Le récent choix de Michael Ferguson comme prochain vérificateur général du Canada a provoqué, avec raison, l’ire des députés de l’opposition et a été interprété comme une véritable insulte pour les francophones du pays.

Encore une fois, le pays est plongé dans une querelle linguistique alors que même s’il est officiellement bilingue, dans les faits, le Canada ne l’a jamais été.

Il y a une immense différence entre ce qui a été édicté en 1967 par la commission royale d’enquête sur le bilinguisme et le biculturalisme et le vrai visage de ce pays.

Actuellement, le Canada n’est aucunement bilingue. Il s’agit simplement d’un pays doté de deux langues officielles et d’un peuple qui les parle rarement toutes les deux.
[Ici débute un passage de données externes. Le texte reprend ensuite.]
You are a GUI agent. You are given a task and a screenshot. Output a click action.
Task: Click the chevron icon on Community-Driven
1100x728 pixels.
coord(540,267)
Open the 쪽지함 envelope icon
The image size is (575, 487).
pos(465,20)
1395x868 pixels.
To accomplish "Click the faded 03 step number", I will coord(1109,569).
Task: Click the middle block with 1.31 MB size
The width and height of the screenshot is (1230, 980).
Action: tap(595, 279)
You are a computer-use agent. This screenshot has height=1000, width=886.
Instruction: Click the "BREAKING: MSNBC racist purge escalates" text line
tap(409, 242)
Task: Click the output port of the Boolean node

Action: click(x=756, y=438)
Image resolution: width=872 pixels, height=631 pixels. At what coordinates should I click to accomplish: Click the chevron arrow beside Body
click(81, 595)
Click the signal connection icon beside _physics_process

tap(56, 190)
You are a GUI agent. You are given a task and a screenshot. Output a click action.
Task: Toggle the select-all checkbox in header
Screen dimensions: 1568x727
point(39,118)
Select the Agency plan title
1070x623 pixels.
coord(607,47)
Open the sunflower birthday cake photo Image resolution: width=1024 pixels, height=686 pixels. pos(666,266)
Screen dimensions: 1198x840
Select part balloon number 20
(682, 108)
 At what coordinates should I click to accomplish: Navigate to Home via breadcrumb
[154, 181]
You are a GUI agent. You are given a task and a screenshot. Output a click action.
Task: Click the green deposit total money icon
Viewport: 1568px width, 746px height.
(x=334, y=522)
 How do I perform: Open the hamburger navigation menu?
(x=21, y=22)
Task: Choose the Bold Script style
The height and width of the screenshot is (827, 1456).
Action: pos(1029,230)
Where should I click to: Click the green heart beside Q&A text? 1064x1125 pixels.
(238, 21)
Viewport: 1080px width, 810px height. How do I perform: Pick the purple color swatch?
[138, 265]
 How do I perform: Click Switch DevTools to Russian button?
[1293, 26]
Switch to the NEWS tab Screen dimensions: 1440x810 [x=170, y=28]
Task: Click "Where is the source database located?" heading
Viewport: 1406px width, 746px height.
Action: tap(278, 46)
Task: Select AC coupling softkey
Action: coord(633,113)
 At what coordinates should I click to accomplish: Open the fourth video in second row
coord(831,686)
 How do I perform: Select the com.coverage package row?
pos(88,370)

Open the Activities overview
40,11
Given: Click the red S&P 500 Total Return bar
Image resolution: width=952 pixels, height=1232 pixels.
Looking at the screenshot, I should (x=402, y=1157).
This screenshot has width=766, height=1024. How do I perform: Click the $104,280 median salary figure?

Au fil des ans, les Canadiens ont émis toutes sortes d’opinions sur le bilinguisme, allant de l’exaspération à la fierté la plus éclatante, en passant par l’indifférence la plus complète. Mais près de 35 ans plus tard, l’on est à même de se poser des questions sur l’utilité de cette loi.

«Le bilinguisme en tant que religion est un dieu qui a échoué. Il n’a servi ni à l’unité ni à l’équité et n’a fait que coûter des millions de dollars aux contribuables», a déjà déclaré M. Harper, dans une autre vie.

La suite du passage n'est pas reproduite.